ASSIGNMENT
Each line from the one containing "You are a computer-use agent." to the end of the material below is to be restated exactly, with pictures skipped.

PROVIDED ENTRIES
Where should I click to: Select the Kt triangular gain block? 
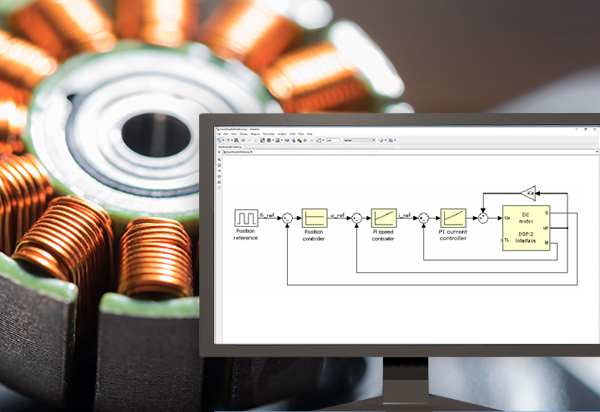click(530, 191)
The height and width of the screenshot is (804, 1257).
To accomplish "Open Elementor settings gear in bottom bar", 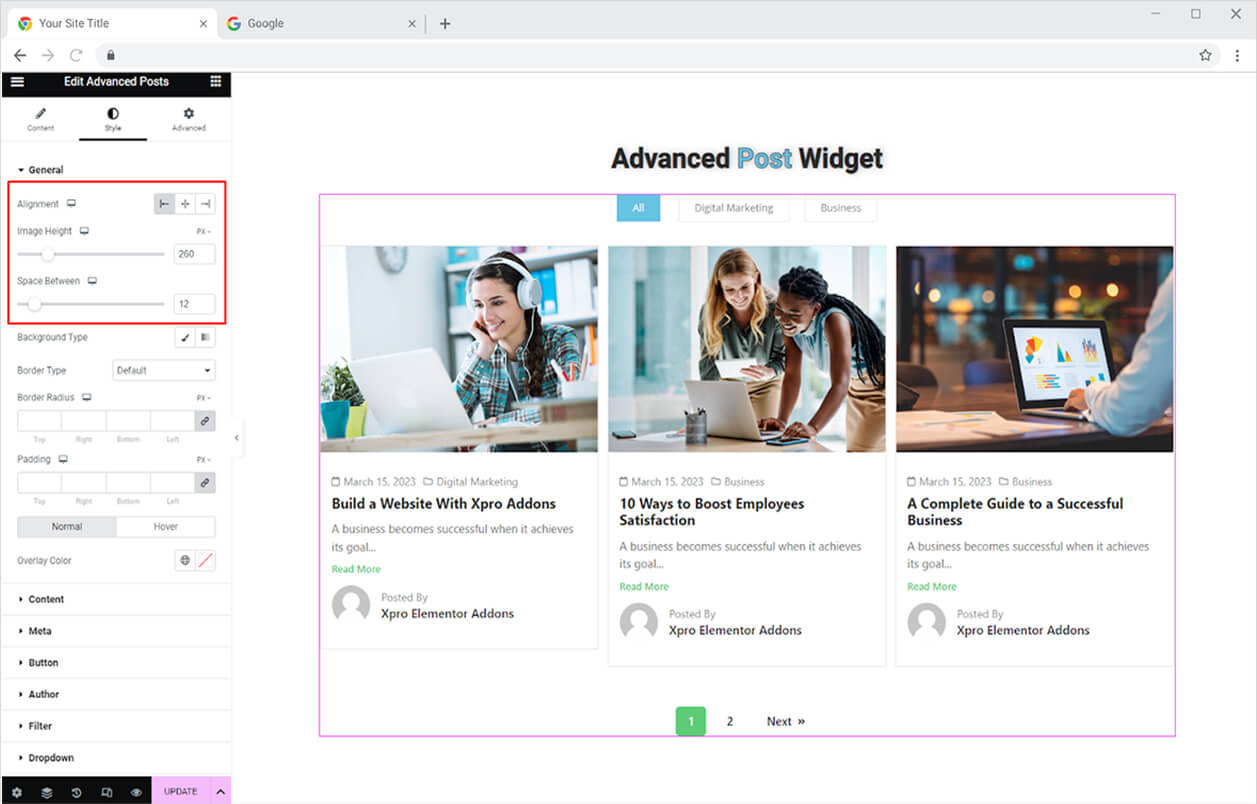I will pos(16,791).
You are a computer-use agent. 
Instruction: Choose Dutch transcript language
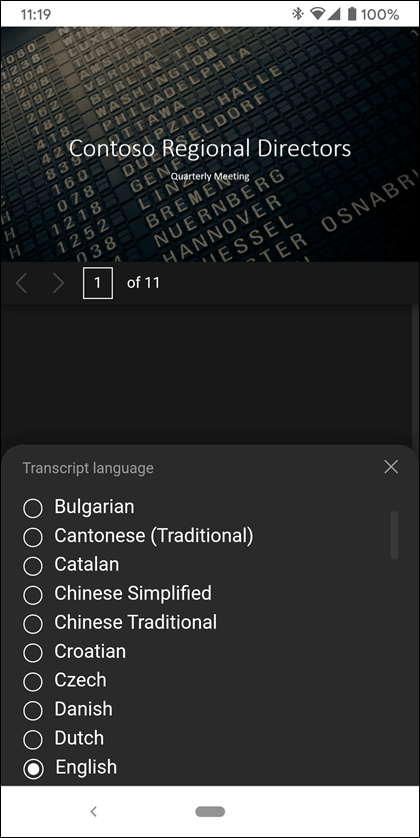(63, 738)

ANSWER BOX
You are a computer-use agent. 
Instruction: Choose Dutch transcript language
(63, 738)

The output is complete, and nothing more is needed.